Last February, a Microsoft Windows Vista client team product manager was quoted by the Associated Press as having said that his company actively considered canceling virtualization support in Vista after a Black Hat security demonstrator showed a tool that could leverage virtualization capabilities to make the operating system blindly run within a malware hypervisor. That claim has since been denied by Microsoft representatives who work more closely with, or who lead, its virtualization projects.
This morning, sources cited the same team product manager, Scott Woodgate, as having indicated his company would be announcing a licensing change to Windows Vista with respect to virtualization, perhaps today. Consumers were to expect Vista licenses adjustments to enable Vista Home Basic and Vista Home Premium editions to run in virtualized environments, perhaps supported by Mac OS X or VMware. When such an announcement did not come, and when the company issued a brief statement to reporters indicating it would not come, it was reported that Microsoft "flip-flopped" on virtualization.
However, key Microsoft sources have repeatedly indicated, both to BetaNews and publicly, that its licensing choices for Vista virtualization were already set in stone, for both technical and legal reasons. Only Vista Business and Vista Ultimate editions would feature licenses enabling virtualization. For Microsoft to have made changes to enable consumers to run consumer-oriented Vista versions in virtualized environments, it would have had to radically reconstruct its licensing terms for all the consumer applications that may run within those environments, as it has already done for business applications.
The man who speaks for the technical side of Microsoft's virtualization efforts is Mike Neil. At WinHEC in Los Angeles last month, Neil repeated the company's stance on Vista licensing, which since then, many in the company maintain never changed.
"For virtual software vendors...we want to make sure we're applying licensing that makes [room] for customers in the virtualized environments," stated Neil. "So one of the big changes that we made is a move to instance-based licensing. In particular...we allow you to create as many virtual machines as you want, and store them wherever you want...it doesn't matter for us. It's when you run them, when you instantiate that instance, is when the licensing should be there. So we expanded our licensing for Enterprise and Data Center [editions] to be able to have four paths associated with Enterprise, so for that single license you buy, you can run it under four paths; and for Data Center, we have a lot of customers who are asking us for a product where they don't want to worry about the hassle associated with that...the Data Center customers can instantiate as many virtual machines as they want on a given physical system."
Those changes are what mandated the subsequent changes to business licensing of applications, as Neil explained: "The other thing that didn't make a lot of sense [was that] all of our application licensing was associated with physical processors in the system.
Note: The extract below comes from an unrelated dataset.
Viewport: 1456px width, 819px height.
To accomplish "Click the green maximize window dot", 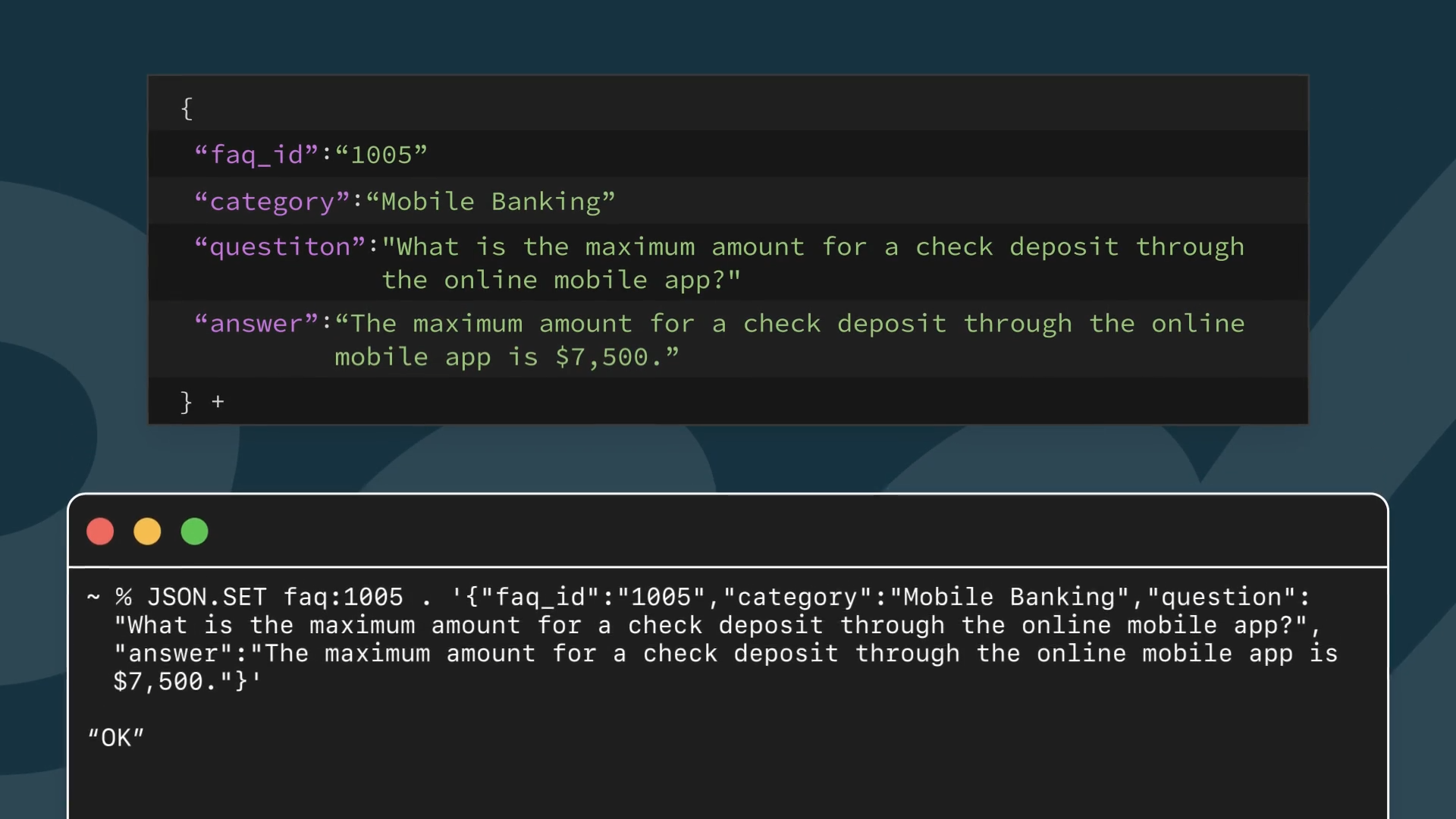I will pos(194,532).
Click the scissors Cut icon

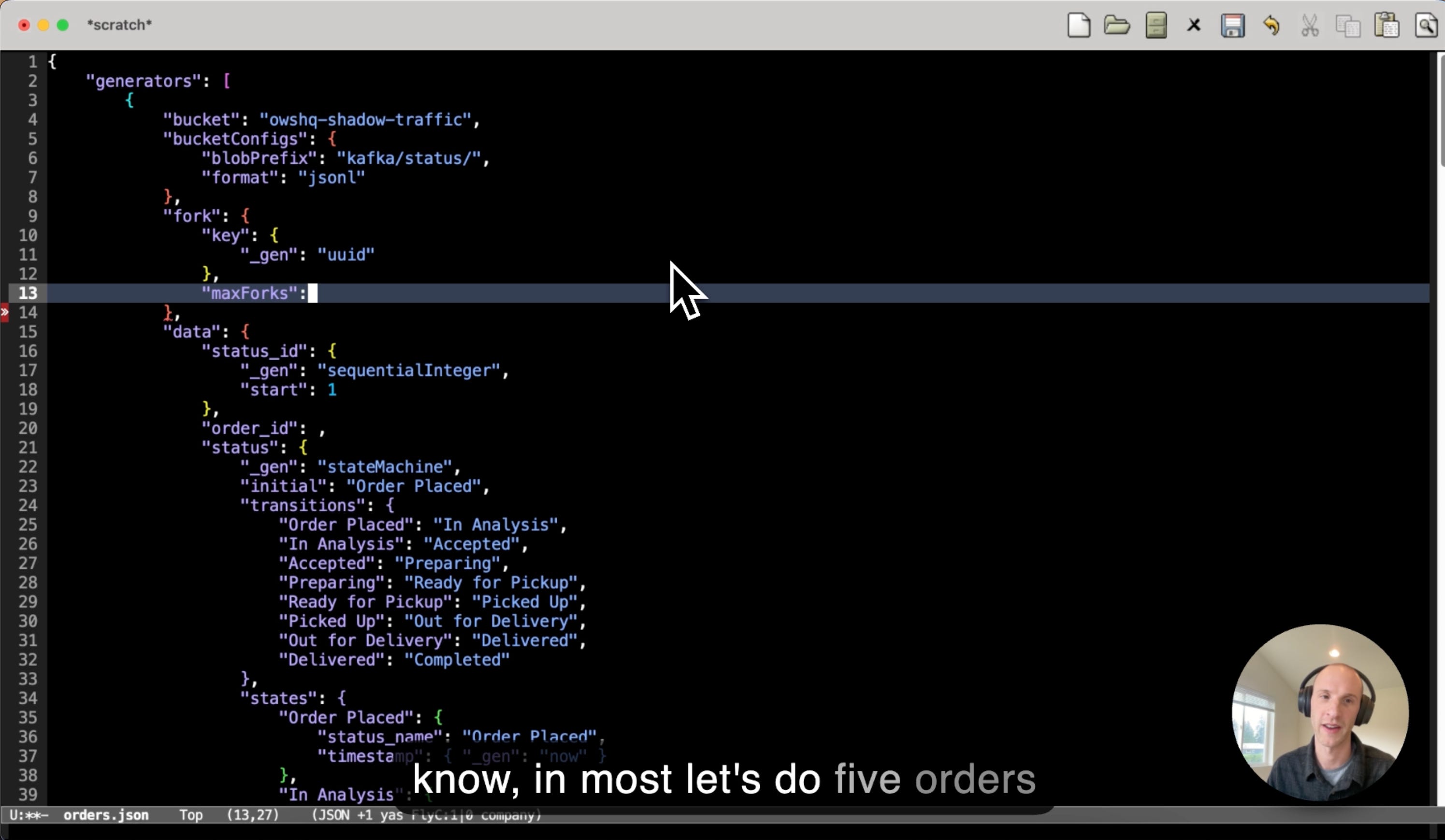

So we moved that to a virtual processor-based license." SQL Server, BizTalk, and other enterprise applications are now licensed per virtual product, he stated.
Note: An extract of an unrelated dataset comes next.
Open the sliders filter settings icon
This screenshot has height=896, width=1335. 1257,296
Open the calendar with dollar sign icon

At that point, he reiterated what the company has been saying is its unchanging stance: "We have specified the licensing for our client products as well. In Windows Vista, we allow virtualization of the Business and Ultimate SKUs, and in the Enterprise SKU, we provide the ability to have four desktop instances of Vista as well."
On the same day the AP story about Woodgate's initial claims was published, VMware published a white paper taking Microsoft to task for many of its virtualization licensing terms, including clauses in licenses that restrict some software to running on Microsoft-brand virtualized environments. VMware used that opportunity to take a shot at its stand toward extending virtualization licenses to consumers.
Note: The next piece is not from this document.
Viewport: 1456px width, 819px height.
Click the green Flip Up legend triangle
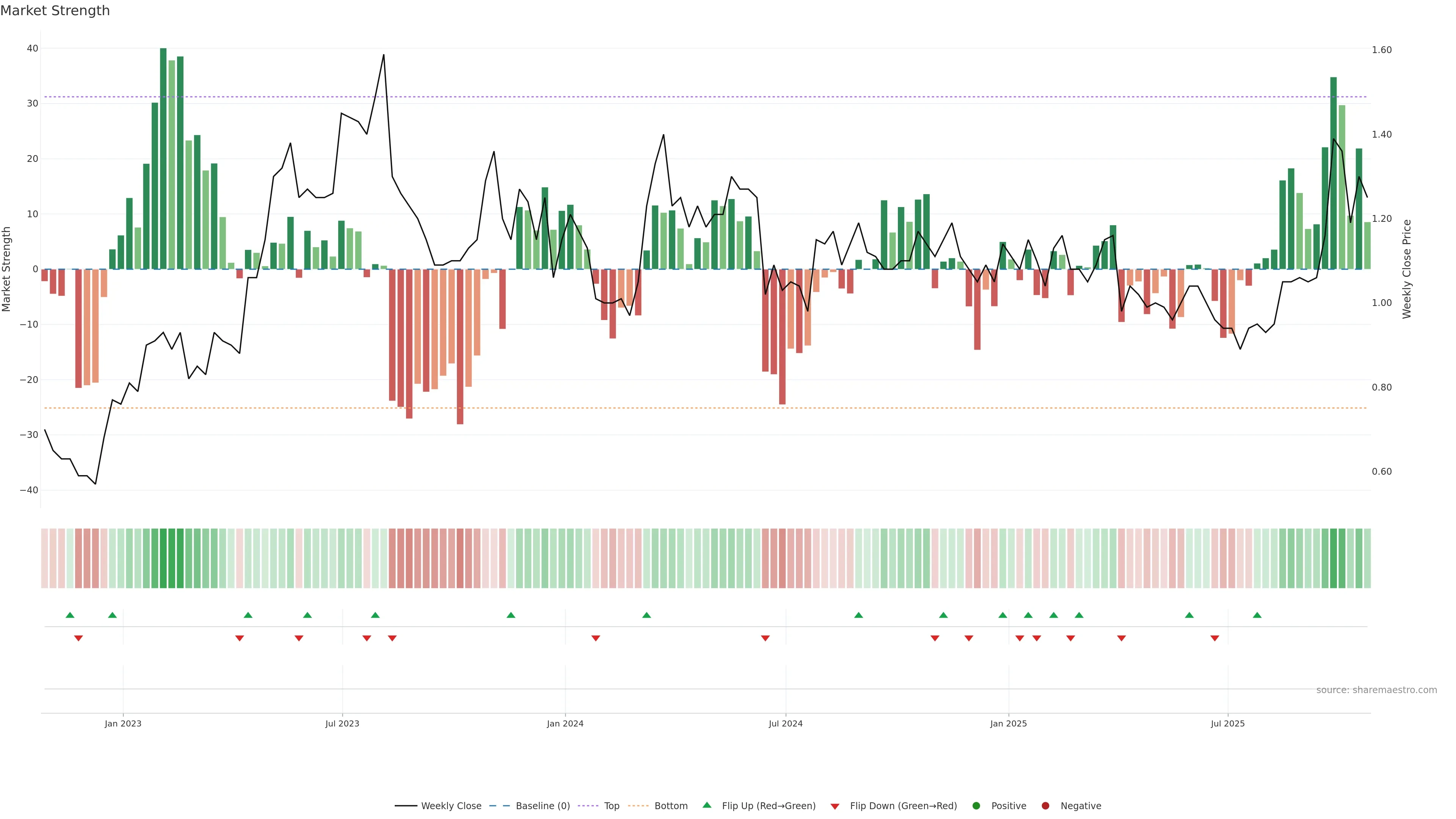pos(706,805)
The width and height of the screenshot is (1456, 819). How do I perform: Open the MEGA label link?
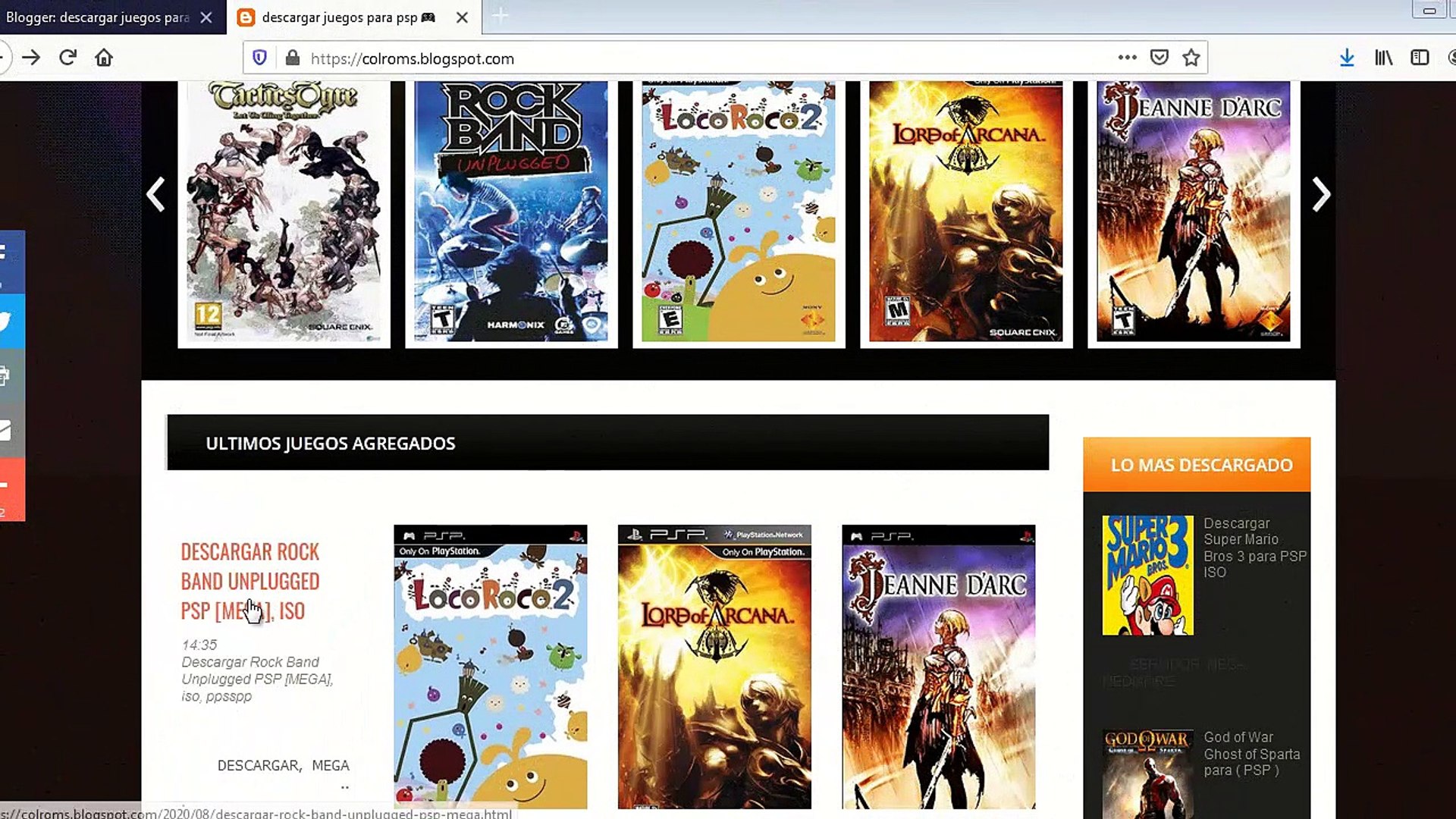(331, 765)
"Microsoft seems to be moving to block desktop virtualization on multiple fronts - including mobility, OEM distribution, and Vista licensing," VMware's white paper reads. "Customers will be prohibited from getting the substantial benefits of virtualization on the desktop without making onerous and redundant payments to Microsoft as most standard licensing paths for Windows have been blocked with respect to desktop virtualization."
That implication that Microsoft may not think consumers are really ready for virtualization, or that it may have some reason to want consumers not to be ready, was echoed in the company's own statement to BetaNews on the evening of the white paper's release: "For production machines and everyday usage, virtualization is a fairly new technology, and one that we think is not yet mature enough from a security perspective for broad consumer adoption," the spokesperson told BetaNews in February. "Today, customers using virtualization technology with Windows are primarily business customers addressing application compatibility needs or technology enthusiasts."
Woodgate's comments to various sources may be an indication that not everyone at Microsoft feels the same way about the company's official stance. But the fact that this is the second time this year that it has had to distance itself from his comments, may perhaps lead to discussion as to the extent to which he speaks for the company.
Microsoft's spokespersons have indicated to BetaNews that a complete statement on this issue may be forthcoming later this afternoon.
2:21 PM June 20, 2007 - An official statement did indeed come, but whether it's actually "complete" may be best left up to your own judgment.
"Microsoft has reassessed the Windows virtualization policy and decided that we will maintain the original policy announced last Fall," states the company's response, in its entirety. It implies that perhaps discussion did take place, as Scott Woodgate indicated to other sources, regarding whether virtualization licensing should extend to all Vista platforms. It also indicates the company's stance on the subject never actually changed.